Researcher to turn sewage sludge into combustible gas

A US professor has developed a process allowing difficult to dispose of sewage sludge to be turned into a combustible gas with a positive by-product, methane gas.


Currently sewage sludge, the harmful of the two by-products of treating raw sewage, is incinerated using a substantial amount of fuel, as it is composed of about 95% water, as well as producing harmful gases, such as sulphur and nitrogen oxides.

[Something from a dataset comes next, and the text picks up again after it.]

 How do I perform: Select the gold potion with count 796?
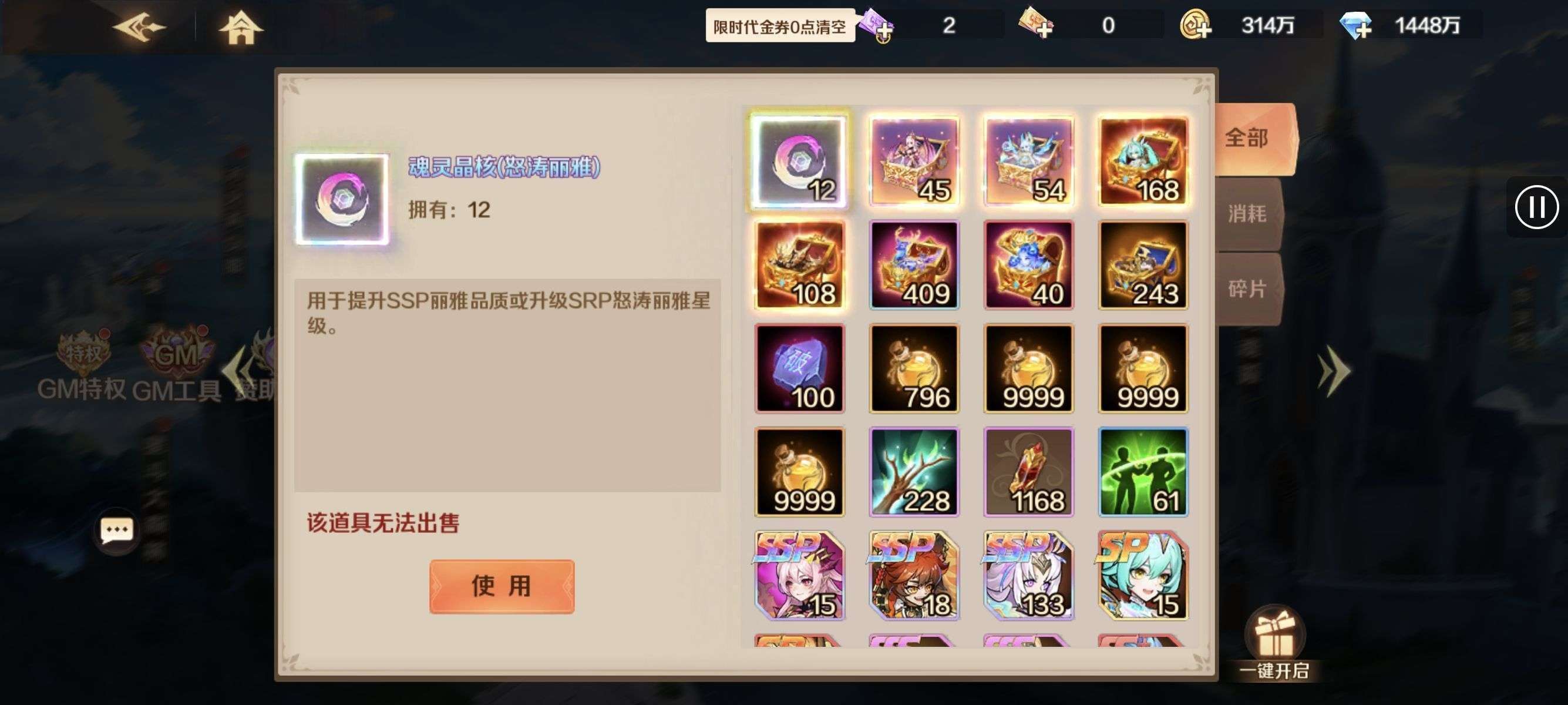914,368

Using a waste gasification process called ChemChar, Stanley Manahan, a chemistry professor at the University of Missouri-Columbia, believes that the sewage sludge can be converted into a combustible gas comprised of carbon dioxide, elemental hydrogen, carbon monoxide and small quantities of methane. The process has already been shown to almost completely eliminate polychlorinated biphenyls (PCBs), Chlorofluorocarbons, Organophosphates used as surrogates for military poisons, or ‘nerve gases’ and organohalides.

But, while disposing of these chemicals is an expensive process, Manahan’s research has shown that the only materials required are the sludge itself and oxygen as energy for the process is provided by the gases generated. ChemChar is a thermal process in which fuel on a porous carbon matrix (Char) reacts with a substoichiometric amount of oxygen to destroy organic molecules and to produce a combustible gas containing no dioxins, like conventional incineration.

Furthermore, combustion of the gas product, which may be carried out over a catalyst, ensures total destruction of any waste products or by-products that may have escaped gasification. In the case of sewage sludge, char made by gasifying the sludge can be used to treat and dry the sludge, with the resulting mixture of char and sludge then being gasified to make additional sludge for treatment of yet more sludge.

“The process ultimately eliminates sewage sludge and results in a mineral material,” Manahan told edie. “Eventually, we get an carbon ash product that can be used as lime on fields. It’s an innocuous product that can be readily disposed of or utilised”.

“I see the potential of using the ChemChar process for treating sewage sludge as being really quite important but unfortunately we need about $3 million to make it become a reality”, Manahan added.